C++17 was supposed to be a major update of the C++ ISO standard. After the Jacksonville meeting (29.02 – 05.03) it looks like it’s rather going to be a major disappointment. I’m not trying to downplay the things that have been voted into the C++17 standard so far, but all major features we hoped for this new version were moved out: modules, concepts, ranges, coroutines, uniform function call syntax.
Here is a brief report of the meetings, Trip report: C++ meeting at Jacksonville, and a quote of what was moved out for the next version:
Let me start enumerating the things we are not going to have in C++17:
- Modules: They will not be in C++17, but in a separate technical specification. That is really a pity, as we will be for more years without having what I was expecting to let me get rid of the text substitution paradigm of the include directive as well as improve compilation times.
- Concepts: They will not be integrated in C++17, but stay for now in their own technical specification. There were concerns about some issues in the TS, which I do not consider essential. Despite that there is implementation experience and even other TS depends on it, it was rejected to move concepts to the IS.
- Ranges: This is a library solution highly depending on concepts. So, no way.

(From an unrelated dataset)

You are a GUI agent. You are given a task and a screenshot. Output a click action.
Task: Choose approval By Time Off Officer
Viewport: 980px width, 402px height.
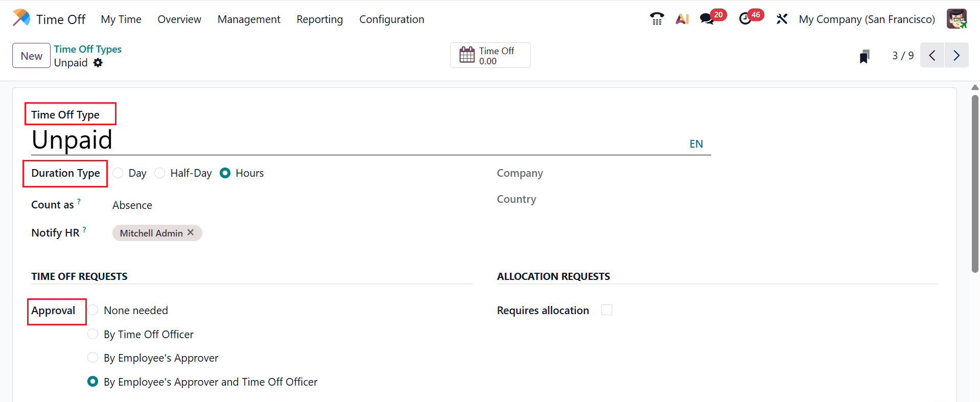tap(92, 334)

- Coroutines: There was a very sound proposal with implementation experience. However, again this was targeted to another technical specification.
Besides that, we also will not have the half of uniform function call syntax that I thought was not controversial. To be clear, I really wanted both halves.
You can discuss on the report on reddit. The general feeling is disappointment though.
It looks like C++17 will be a big disappointment. Jacksonville committee could not agree on any major features. Oh, well — back to Haskell.
— Bartosz Milewski (@BartoszMilewski) March 5, 2016
On a side note, standard C++ library in Visual Studio 2015 update 2 is C++17 feature complete (on what has been voted so far prior to the Jacksonville meeting).